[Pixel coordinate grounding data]
+ + + + +

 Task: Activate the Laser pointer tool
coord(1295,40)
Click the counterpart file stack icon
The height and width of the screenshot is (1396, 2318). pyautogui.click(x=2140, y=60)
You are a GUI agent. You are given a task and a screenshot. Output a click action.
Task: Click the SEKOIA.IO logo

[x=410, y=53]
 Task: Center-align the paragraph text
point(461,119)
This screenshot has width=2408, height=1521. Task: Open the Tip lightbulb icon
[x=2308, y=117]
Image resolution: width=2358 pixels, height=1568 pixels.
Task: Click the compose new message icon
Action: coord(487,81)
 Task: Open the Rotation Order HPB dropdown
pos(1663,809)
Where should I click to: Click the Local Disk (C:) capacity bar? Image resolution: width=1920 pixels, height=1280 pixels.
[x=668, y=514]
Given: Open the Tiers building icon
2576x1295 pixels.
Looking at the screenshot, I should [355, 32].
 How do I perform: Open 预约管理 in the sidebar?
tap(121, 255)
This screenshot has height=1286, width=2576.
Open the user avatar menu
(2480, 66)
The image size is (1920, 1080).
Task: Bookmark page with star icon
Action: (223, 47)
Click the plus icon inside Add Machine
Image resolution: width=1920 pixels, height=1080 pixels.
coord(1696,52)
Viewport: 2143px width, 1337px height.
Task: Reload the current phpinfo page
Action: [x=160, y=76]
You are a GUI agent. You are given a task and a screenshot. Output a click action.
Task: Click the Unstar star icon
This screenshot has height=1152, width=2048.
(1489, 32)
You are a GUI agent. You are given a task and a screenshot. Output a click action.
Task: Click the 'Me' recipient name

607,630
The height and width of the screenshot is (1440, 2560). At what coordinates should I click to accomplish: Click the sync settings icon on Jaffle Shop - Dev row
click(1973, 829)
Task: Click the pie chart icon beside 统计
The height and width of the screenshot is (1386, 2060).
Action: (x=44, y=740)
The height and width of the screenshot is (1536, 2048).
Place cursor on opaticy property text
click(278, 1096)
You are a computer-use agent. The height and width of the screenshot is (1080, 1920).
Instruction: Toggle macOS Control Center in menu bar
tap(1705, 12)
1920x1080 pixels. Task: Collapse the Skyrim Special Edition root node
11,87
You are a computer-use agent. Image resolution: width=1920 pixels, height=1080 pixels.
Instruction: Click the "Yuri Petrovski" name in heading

+ + + + +

State the number of lines in the records that hold the string "computer", and add nothing.

§ **ANSWER**:
2